The Hammond B3 organ is an iconic instrument in the history of jazz. Its’ distinctive sound has created a legion of fans throughout the world. The organ sound can be heard in rock, soul, blues, R&B, and most prominently in the world of gospel. In the jazz genre, the Hammond B3 organ developed a unique personality over the past few decades. Primarily, being described as – groovy.
Many of the early Hammond B3 organ players had their roots in gospel and in churches. Leading congregational choirs and becoming a footprint of many of the gospel singing churches throughout the country. In the 1940’s, the Hammond B3 organ slowly found its way into big band environments from the likes of Wild Bill Davis and Don Patterson.

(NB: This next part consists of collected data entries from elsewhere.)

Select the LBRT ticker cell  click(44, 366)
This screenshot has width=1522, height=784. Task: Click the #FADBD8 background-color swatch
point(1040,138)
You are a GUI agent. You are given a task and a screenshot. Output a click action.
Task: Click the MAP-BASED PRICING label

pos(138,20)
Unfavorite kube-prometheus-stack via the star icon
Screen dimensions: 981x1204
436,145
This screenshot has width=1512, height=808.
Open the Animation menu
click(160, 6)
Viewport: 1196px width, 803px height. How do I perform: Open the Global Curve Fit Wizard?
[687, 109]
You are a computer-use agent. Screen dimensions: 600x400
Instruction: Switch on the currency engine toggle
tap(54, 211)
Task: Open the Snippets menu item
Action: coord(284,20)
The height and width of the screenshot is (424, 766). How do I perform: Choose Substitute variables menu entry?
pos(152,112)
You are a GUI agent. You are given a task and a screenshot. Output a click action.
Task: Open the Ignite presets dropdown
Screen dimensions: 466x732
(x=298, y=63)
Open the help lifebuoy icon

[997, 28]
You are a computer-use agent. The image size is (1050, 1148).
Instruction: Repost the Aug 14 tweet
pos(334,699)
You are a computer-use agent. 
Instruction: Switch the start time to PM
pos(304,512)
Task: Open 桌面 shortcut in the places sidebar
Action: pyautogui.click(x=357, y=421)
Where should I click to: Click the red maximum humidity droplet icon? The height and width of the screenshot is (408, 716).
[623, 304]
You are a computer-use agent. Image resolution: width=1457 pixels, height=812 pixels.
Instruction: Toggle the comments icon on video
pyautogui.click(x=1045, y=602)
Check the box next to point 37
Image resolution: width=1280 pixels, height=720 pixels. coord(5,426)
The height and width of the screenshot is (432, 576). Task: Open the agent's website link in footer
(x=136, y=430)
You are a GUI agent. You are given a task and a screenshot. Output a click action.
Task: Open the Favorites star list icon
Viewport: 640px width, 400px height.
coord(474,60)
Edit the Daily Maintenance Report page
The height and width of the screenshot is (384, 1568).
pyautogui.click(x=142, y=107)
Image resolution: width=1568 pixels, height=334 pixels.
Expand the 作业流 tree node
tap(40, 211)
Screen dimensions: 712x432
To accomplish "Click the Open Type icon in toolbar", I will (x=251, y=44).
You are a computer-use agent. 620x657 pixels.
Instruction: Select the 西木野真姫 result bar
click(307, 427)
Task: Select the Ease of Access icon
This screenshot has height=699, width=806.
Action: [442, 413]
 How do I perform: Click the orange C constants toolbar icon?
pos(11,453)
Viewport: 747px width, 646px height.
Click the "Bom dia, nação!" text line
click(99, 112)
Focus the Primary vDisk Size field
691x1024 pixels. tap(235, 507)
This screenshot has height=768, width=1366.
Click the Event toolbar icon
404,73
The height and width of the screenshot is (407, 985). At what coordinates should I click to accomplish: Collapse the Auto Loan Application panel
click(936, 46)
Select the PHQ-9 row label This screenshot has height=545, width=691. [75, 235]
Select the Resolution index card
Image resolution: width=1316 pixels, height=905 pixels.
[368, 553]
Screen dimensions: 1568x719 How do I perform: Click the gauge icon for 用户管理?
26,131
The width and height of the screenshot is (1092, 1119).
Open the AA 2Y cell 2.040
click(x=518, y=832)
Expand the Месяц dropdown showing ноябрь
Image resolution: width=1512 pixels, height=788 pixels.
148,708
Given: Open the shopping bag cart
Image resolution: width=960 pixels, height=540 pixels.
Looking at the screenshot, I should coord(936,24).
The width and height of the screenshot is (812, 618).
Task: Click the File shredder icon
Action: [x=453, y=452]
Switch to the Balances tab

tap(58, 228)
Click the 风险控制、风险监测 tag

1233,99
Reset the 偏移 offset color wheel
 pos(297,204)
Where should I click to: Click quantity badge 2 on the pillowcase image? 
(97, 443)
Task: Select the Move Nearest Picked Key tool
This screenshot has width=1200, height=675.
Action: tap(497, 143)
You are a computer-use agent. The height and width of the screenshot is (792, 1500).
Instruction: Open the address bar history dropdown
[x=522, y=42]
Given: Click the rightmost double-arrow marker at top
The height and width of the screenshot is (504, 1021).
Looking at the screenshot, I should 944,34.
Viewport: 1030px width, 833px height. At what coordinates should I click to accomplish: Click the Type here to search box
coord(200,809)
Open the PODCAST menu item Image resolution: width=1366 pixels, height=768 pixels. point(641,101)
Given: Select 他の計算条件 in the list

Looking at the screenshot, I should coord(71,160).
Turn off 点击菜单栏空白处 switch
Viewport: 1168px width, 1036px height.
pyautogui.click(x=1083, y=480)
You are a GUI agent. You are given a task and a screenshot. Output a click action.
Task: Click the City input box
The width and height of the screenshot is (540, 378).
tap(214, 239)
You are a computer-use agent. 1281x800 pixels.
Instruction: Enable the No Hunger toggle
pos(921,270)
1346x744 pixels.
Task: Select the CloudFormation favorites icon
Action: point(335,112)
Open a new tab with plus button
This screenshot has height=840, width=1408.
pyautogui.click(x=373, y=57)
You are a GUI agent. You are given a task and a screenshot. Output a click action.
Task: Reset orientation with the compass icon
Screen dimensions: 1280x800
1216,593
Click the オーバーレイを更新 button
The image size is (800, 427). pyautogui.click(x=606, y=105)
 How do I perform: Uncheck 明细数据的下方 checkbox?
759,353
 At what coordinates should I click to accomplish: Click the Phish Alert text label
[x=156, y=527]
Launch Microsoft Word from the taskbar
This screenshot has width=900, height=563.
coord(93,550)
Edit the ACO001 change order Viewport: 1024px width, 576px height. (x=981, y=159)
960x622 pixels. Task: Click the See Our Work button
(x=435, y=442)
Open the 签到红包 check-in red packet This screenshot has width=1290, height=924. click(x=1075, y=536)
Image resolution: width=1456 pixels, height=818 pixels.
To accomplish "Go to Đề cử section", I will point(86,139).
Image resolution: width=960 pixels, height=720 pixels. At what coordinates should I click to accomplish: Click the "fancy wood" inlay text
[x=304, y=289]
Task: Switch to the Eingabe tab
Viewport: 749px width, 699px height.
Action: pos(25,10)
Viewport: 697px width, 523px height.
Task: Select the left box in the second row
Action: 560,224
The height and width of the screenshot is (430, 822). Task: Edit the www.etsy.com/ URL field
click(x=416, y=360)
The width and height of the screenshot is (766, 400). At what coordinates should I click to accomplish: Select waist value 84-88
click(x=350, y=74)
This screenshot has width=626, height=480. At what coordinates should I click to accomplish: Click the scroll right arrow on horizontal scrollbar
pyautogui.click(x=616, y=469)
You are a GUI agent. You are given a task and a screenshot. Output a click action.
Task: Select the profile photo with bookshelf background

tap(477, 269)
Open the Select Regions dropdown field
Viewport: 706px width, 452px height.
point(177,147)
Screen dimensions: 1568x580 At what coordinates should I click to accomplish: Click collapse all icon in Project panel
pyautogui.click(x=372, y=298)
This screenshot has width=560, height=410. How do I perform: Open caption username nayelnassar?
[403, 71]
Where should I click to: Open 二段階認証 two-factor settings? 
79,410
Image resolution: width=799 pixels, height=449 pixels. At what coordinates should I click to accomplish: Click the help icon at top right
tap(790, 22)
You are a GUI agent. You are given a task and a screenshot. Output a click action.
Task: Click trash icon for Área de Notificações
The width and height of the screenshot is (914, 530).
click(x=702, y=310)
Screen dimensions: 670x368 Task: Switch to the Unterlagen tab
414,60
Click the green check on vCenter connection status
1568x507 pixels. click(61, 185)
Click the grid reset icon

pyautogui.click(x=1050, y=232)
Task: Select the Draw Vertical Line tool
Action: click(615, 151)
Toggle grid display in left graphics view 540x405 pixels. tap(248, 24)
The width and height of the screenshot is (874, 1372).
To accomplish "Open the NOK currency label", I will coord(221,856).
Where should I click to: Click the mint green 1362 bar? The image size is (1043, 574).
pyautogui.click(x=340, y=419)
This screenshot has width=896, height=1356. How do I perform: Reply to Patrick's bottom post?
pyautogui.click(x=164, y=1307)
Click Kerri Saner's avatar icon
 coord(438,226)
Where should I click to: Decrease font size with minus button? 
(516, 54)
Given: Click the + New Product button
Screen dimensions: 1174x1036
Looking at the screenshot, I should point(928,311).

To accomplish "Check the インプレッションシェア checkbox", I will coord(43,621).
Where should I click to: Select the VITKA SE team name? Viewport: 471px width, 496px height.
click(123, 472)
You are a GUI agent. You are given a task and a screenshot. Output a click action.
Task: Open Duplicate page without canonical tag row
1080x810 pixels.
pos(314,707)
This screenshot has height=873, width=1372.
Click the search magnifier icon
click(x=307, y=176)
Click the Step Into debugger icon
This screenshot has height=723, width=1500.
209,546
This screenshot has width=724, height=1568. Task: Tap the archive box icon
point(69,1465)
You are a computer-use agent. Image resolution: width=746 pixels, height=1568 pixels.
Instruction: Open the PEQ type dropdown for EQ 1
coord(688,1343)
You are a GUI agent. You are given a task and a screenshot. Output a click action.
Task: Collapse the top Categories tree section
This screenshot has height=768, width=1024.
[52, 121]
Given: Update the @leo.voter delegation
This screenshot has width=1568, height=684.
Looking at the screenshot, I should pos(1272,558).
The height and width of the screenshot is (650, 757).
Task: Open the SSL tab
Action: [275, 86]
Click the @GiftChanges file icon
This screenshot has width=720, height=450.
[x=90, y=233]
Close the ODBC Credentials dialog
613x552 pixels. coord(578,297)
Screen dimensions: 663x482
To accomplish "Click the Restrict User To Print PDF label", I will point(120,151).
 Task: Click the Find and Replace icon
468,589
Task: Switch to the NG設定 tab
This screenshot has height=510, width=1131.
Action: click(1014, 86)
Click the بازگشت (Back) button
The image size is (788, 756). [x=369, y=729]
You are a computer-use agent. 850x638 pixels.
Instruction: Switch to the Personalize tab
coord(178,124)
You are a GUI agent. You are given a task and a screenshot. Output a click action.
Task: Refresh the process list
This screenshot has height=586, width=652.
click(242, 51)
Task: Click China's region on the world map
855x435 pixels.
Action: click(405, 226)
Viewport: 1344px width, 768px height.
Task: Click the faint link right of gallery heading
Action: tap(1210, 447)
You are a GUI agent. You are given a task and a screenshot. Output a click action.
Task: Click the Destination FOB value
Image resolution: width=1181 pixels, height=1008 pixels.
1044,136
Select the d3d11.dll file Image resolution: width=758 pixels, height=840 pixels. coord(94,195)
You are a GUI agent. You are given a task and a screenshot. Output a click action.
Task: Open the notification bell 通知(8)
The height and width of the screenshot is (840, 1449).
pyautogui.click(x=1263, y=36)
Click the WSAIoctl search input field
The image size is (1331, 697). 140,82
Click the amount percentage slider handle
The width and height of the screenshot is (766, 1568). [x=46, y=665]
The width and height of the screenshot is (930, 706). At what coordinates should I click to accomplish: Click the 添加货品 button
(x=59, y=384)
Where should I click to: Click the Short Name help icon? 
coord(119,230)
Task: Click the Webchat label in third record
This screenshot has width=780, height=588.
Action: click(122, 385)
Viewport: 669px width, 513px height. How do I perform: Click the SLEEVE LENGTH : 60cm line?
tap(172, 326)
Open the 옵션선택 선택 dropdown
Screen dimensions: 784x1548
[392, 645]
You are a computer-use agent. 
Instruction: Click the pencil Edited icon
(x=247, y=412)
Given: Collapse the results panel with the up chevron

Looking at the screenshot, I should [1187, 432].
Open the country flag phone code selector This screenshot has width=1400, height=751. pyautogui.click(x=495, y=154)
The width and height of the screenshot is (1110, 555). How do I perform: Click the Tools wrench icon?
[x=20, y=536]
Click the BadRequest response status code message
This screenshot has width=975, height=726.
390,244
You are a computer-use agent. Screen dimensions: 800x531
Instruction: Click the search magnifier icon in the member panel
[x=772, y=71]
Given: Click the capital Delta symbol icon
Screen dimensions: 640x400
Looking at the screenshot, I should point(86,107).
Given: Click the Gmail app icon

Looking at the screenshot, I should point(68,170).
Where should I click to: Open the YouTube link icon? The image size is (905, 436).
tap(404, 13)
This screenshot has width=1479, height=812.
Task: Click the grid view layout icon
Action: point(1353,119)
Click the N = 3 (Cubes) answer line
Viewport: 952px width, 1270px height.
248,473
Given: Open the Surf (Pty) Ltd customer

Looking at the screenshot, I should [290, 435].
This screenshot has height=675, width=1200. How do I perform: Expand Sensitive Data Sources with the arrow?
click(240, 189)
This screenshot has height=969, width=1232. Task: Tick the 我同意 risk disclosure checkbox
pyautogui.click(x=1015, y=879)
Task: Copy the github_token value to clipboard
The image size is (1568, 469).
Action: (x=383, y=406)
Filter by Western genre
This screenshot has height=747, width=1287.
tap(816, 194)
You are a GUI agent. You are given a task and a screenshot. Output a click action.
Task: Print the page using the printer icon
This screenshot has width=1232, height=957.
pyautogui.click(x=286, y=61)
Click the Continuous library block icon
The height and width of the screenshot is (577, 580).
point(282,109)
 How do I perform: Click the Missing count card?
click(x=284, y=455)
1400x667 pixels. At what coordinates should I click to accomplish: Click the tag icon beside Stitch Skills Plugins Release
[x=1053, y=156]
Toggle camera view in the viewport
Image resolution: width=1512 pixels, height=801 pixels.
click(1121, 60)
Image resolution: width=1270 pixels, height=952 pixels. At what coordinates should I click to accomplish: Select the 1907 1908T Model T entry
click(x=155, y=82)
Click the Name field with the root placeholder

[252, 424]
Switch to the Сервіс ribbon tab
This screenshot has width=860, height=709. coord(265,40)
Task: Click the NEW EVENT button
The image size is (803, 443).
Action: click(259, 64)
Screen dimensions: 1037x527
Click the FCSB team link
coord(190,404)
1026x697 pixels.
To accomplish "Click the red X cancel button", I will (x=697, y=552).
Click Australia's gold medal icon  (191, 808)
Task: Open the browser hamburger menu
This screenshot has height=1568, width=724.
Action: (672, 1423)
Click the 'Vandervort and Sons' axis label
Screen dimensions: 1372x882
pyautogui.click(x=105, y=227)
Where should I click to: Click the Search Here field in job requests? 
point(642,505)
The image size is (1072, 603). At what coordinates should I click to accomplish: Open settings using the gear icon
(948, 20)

In the 1950’s, the Hammond B3 organ took on a new direction and a new sound in the world of jazz. A soulful swing was introduced with a steady groove pattern that was instantly recognizable. Players like Jimmy Smith, Jimmy McGriff, Brother Jack McDuff, and Shirley Scott. In the early 1960’s you also saw a funkier groove sound evolve. A precursor to what was going to come in the 70’s. By probably the best appropriate name of all, Richard “Groove” Holmes. At this time, began to introduce a new sound. Here is “Groove” Holmes’ Groove’s Groove to check out:
By the early 60’s, the revolutionary new sound appeared with such legendary jazz artists as Wes Montgomery, Lou Donaldson, Sonny Stitt, Kenny Burrell, and more. By the mid-1960’s, the Hammond B3 organ appeared to have peaked in jazz. However, finding its way into rock and pop with the likes of The Doors, Booker T and the MG’s, and Sly and the Family Stone. And, in R&B with Motown artists such as Marvin Gaye and others. Then in the 1970’s, something magical happened.
Around this time, Charles Earland appeared on the scene. Earland was noted for not only his unique means of crescendo building but also for rearranging pop standards and giving them a groove arrangement. Complete with chorus shouting horns that were groovy! Here is one such example, Earland's rendition of the hit single Aquarius at that time:
Earland became known as the father of the modern organ and was given the nickname as the “Mighty Burner” for his fiery soulful style of playing. Since Earland, there has been a sporadic drip of jazz artists who made the Hammond B3 organ their primary jazz instrument. One of the most notable has been Joey DeFrancesco. Bringing back a renewed form of popularity for the Hammond B3 organ.
In New York City, Mike LeDonne has been making the real Hammond B3 organ music a prominent part of the jazz scene and has a strong following. We are also seeing other types of organ-based trios and quartets come and go. One being the Chicago-based Deep Blue Organ Trio. They had a huge following for several years before disbanding in 2013. Guitarist Dave Stryker has also been leading the way with organ-based trios.
Buffalo’s own native son, drummer Carmen Intorre, has been part of the Pat Martino Trio, which features Pat Bianchi on the electronic organ. Recently at the JazzBuffalo and 189 Sunday Jazz Series, we saw The Devin Kelly Organ Trio with Dino Losito on the electronic organ. Others playing more of the electronic style of organ playing in the area include Ron Davis, The Frontstreet Men, and Gerry Youngman. Most recently, jazz guitarist Walt Sopicki and his Trio, which included Ron Peterson on the real Hammond B3 and Abdul-Rahman Qadir, opened for Steely Dan in Rochester.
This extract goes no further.